New systems engineers will find the Fallacies of Distributed Computing and the CAP theorem
as part of their self-education. But these are abstract pieces without
the direct, actionable advice the inexperienced engineer needs to start
moving[1]. It’s surprising how little context new engineers are given
when they start out.
Below is a list of some lessons I’ve learned as a distributed systems
engineer that are worth being told to a new engineer. Some are subtle,
and some are surprising, but none are controversial. This list is for
the new distributed systems engineer to guide their thinking about the
field they are taking on. It’s not comprehensive, but it’s a good
beginning.
The worst characteristic of this list is that it focuses on technical
problems with little discussion of social problems an engineer may run
into. Since distributed systems require more machines and more capital,
their engineers tend to work with more teams and larger organizations.
The social stuff is usually the hardest part of any software developer’s
job, and, perhaps, especially so with distributed systems development.
Our background, education, and experience bias us towards a technical
solution even when a social solution would be more efficient, and more
pleasing. Let’s try to correct for that. People are less finicky than
computers, even if their interface is a little less standardized.
Alright, here we go.
Distributed systems are different because they fail often.
When asked what separates distributed systems from other fields of
software engineering, the new engineer often cites latency, believing
that’s what makes distributed computation hard.

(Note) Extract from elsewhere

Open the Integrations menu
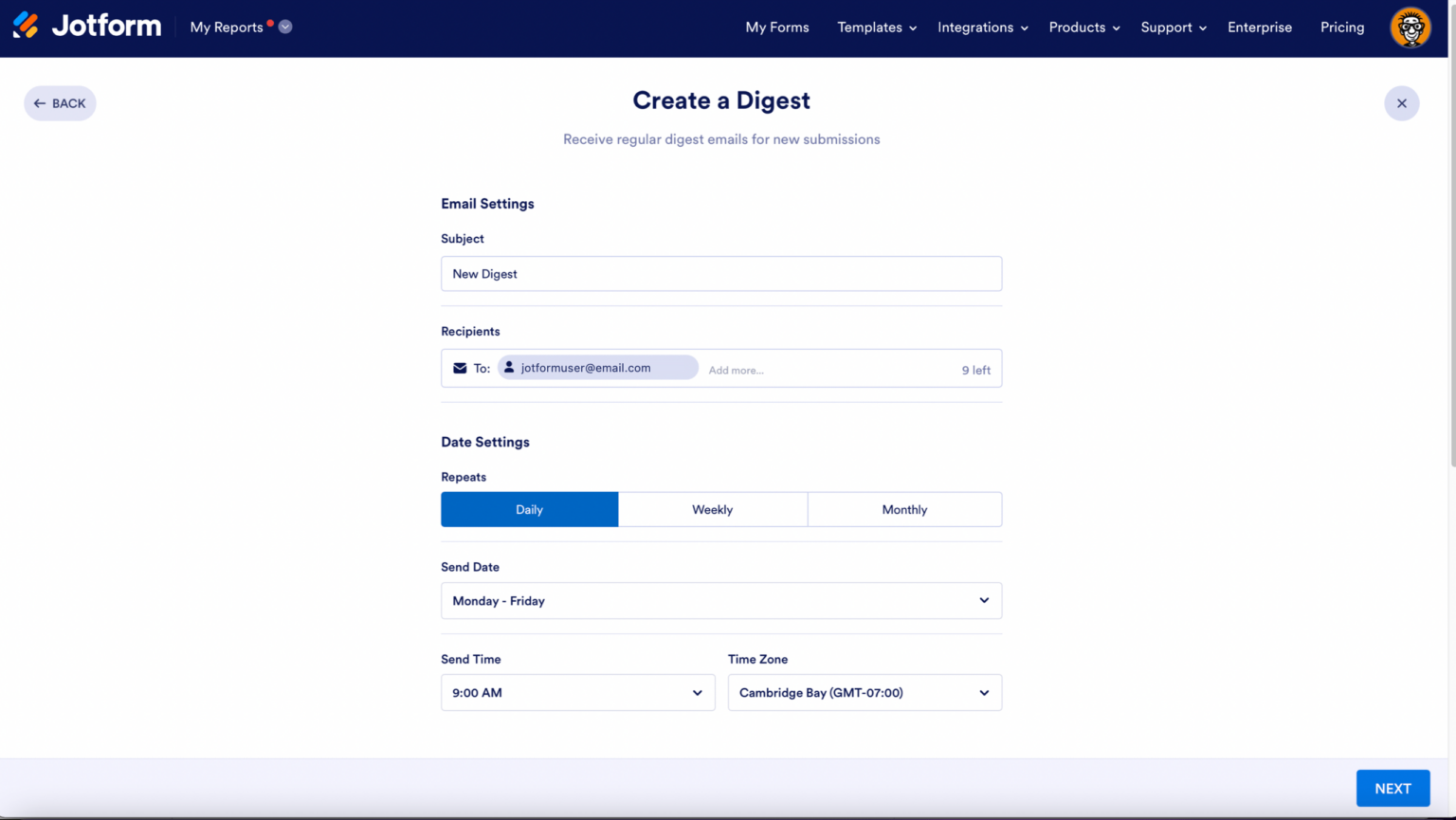 tap(981, 27)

But they’re wrong. What sets distributed systems engineering apart is
the probability of failure and, worse, the probability of partial
failure. If a well-formed mutex unlock fails with an error, we can
assume the process is unstable and crash it. But the failure of a
distributed mutex’s unlock must be built into the lock protocol.

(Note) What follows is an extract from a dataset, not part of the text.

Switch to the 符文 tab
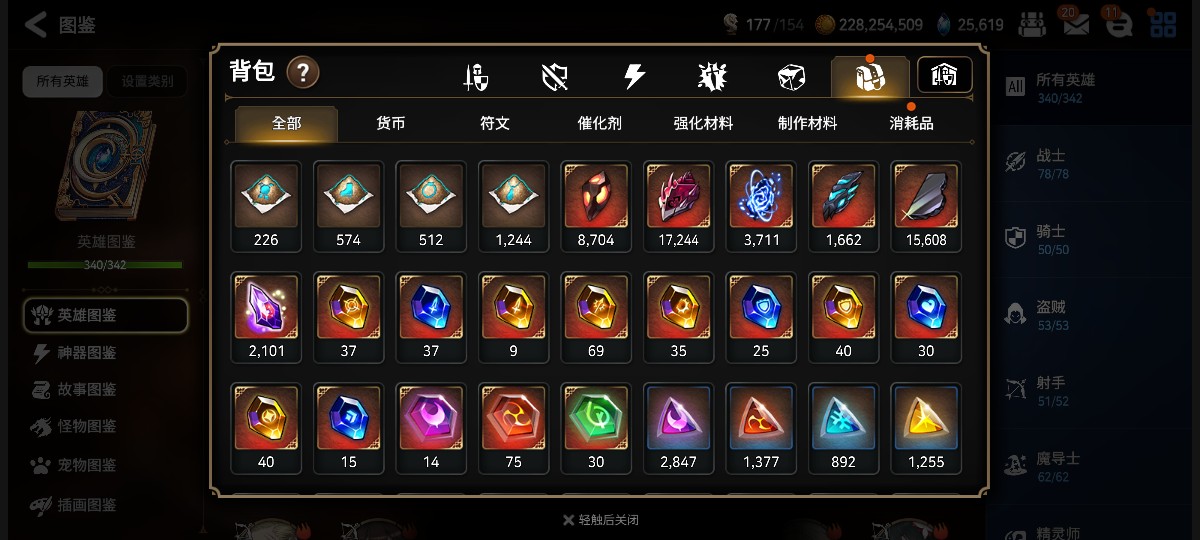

Systems engineers that haven’t worked in distributed computation will
come up with ideas like “well, it’ll just send the write to both
machines” or “it’ll just keep retrying the write until it succeeds”.
These engineers haven’t completely accepted (though they usually
intellectually recognize) that networked systems fail more than systems
that exist on only a single machine and that failures tend to be partial
instead of total. One of the writes may succeed while the other fails,
and so now how do we get a consistent view of the data? These partial
failures are much harder to reason about.

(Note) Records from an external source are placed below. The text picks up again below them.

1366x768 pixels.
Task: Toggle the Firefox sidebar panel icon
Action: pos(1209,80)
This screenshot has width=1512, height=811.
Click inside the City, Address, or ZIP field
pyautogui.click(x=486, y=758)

Switches go down, garbage collection pauses make masters “disappear”,
socket writes seem to succeed but have actually failed on the other
machine, a slow disk drive on one machines causes a communication
protocol in the whole cluster to crawl, and so on. Reading from local
memory is simply more stable than reading across a few switches.
Design for failure.
Writing robust distributed systems costs more than writing robust single-machine systems.
Creating a robust distributed solution requires more money than a
single-machine solution because there are failures that only occur with
many machines. Virtual machine and cloud technology make distributed
systems engineering cheaper but not as cheap as being able to design,
implement, and test on a computer you already own. And there are failure
conditions that are difficult to replicate on a single machine. Whether
it’s because they only occur on dataset sizes much larger than can be
fit on a shared machine, or in the network conditions found in
datacenters, distributed systems tend to need actual, not simulated,
distribution to flush out their bugs. Simulation is, of course, very
useful.
Robust, open source distributed systems are much less common than robust, single-machine systems.
The cost of running on many machines for long periods of time is a
burden on open source communities. Hobbyists and dilettantes are the
engines of open source software and they do not have the financial
resources available to explore or fix many of the problems a distributed
system will have. Hobbyists write open source code for fun in their
free time and with machines they already own. It’s much harder to find
open source developers who are willing to spin up, maintain, and pay for
a bunch of machines.
Some of this slack has been taken up by engineers working for
corporate entities. However, the priorities of their organization may
not be in line with the priorities of your organization.
While some in the open source community are aware of this problem, it’s not yet solved. This is hard.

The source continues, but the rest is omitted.